If you’ve ever struggled with addiction, you’ll agree that it’s difficult to be happy outside of your addictive behavior. That’s certainly true for moderate to heavy drinkers. What we look forward to more than anything else is our next drink. A friend of mine once said that it’s the only thing she truly loves. I’ve felt the same way.
This implies a difficult truth about being happy.
The more we find happiness in unhealthy ways, the more difficult it is to find happiness anywhere else.
It’s as if our innate, human capacity to find happiness shrinks. We haven’t cared for it, exercised it, given it what it needs, so it goes away.
That’s true for all of our capacities – cognitive, physical, emotional, spiritual, whatever – they shrink when we don’t use them. The ability to interface with happiness is no exception.
It will weaken if it’s not exercised on a regular basis.
If we try to quit our addiction, we’re extra screwed. We took a break from the hard work of healthy happiness and atrophied whatever muscles that are required to interface with it. In the absence of our addiction, the one thing that made us happy is gone, as is our ability to find happiness anywhere else.
In the hell between the day we quit and the time it takes to recover, we feel like we’ll never be happy again.
Recovery Time?
The longer we go down the addiction road, the longer it takes to grow those muscles back.
I started drinking regularly about 20 years ago. I’ve taken a break here and there, but it’s been a long journey. A full recovery, if that’s possible, is going to take some time. Expecting everything to go back to normal in 4 months is a little silly.
But this “grow back your happiness muscles” idea gives me a little hope. I’m convinced that my ability to be healthy happy hasn’t completely disappeared. It will eventually grow back, and has to some degree. But because I’m 55 (nothing happens fast here), it might take a while, maybe a few years.

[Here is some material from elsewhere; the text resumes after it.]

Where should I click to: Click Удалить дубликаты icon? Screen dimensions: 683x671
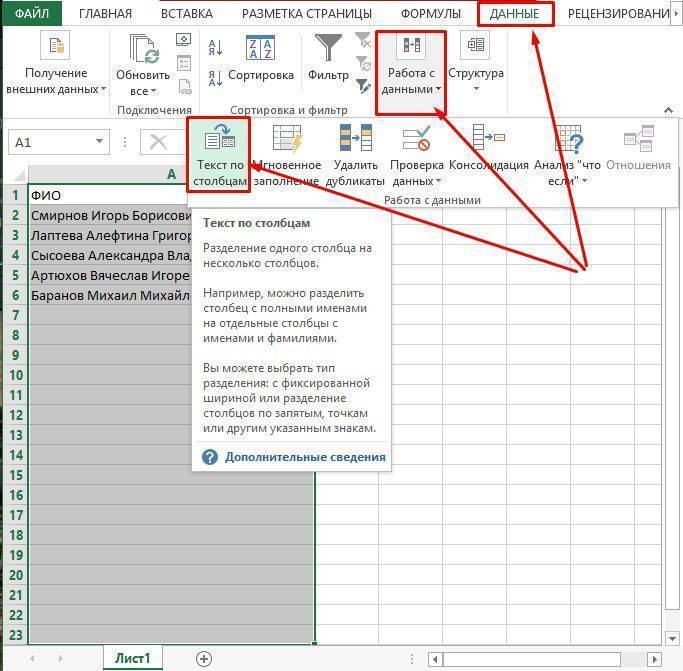pyautogui.click(x=356, y=141)
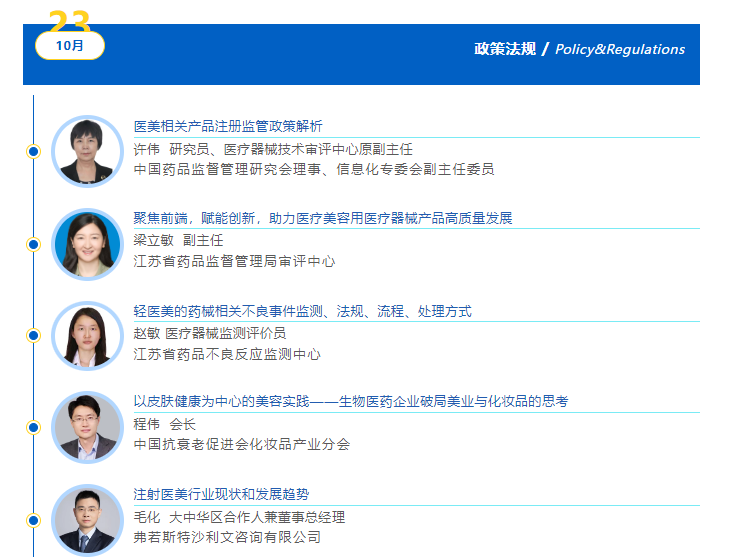The image size is (732, 558).
Task: Open talk 医美相关产品注册监管政策解析
Action: coord(228,127)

If you’re thinking about quitting (the only reason you’ve read this far), I’ll say that there’s a bit of hell to walk through, but I’m confident that whatever has dried up/shrunk/atrophied/whatever can be restored, that we can be happy without alcohol, maybe happier.
I highly encourage you to read/listen to This Naked Mind by Annie Grace! I listened to it in 2020 and it really changed how I felt about alcohol.
I’m interested.
What stood out most to you about the book?

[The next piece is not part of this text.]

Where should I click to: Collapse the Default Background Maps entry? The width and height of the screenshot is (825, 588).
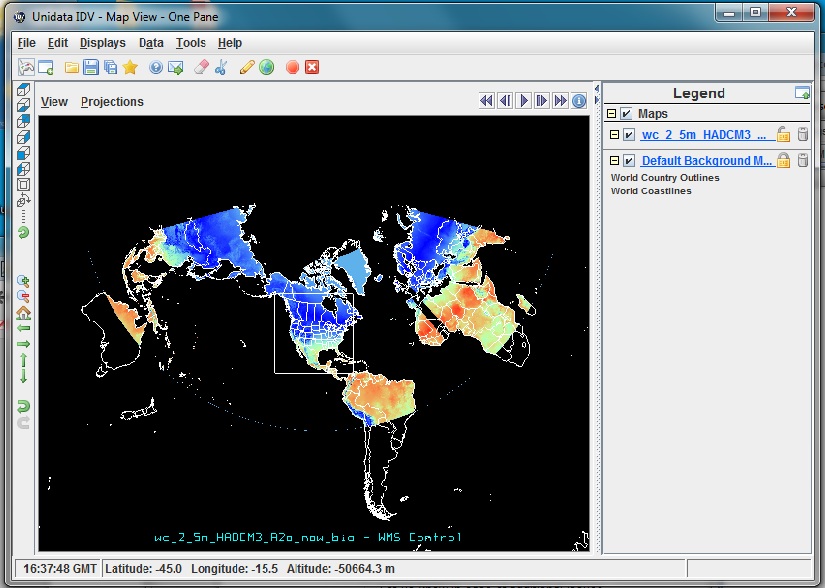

Congratulations! Four months isn’t always easy. My “happiness muscle” took a while to build strength. It always gets stronger the more I stay in gratitude. While I’m not always happy, I’m pretty joy-filled most of the time. I always tell some of the new guys I work with that it will get better, but it’s going to get different long before it feels better.
That’s one of the difficult things for me. I drink to get away from the truth that this place is hard to live in. There’s joy for sure, and plenty of good things to pursue, but there’s a broken, difficult part to this place too. I keep running from it…
Good luck and continue down the path of recovery and happiness. If I JUST had a drinking problem then when I stopped drinking, I shouldn’t have a problem… But for me, I am an alcoholic and I have a living life with or without alcohol problem. Which is kind of a problem… My solution came from finding other people that have the same difficulties living life. Again good luck on your journey!
Thanx – you too. And I agree that people are usually a big part of the solution.
LLoyd I agree with you 100% and walk down a similar path. Alcoholism has been a problem in my family since before I could crack a beer. I know I am much less happy when Lent rolls round and I give it up for 40 days. But over time, I do feel better physically and sleep better. I am quite sure I become more efficient at the hospital. I suppose I may even be kinder and gentler. Happier? Still not there but I aim for getting ahead of the languished feeling I get on Palm Sunday. Congratulations on 4 months! I need to step up my game. Well written!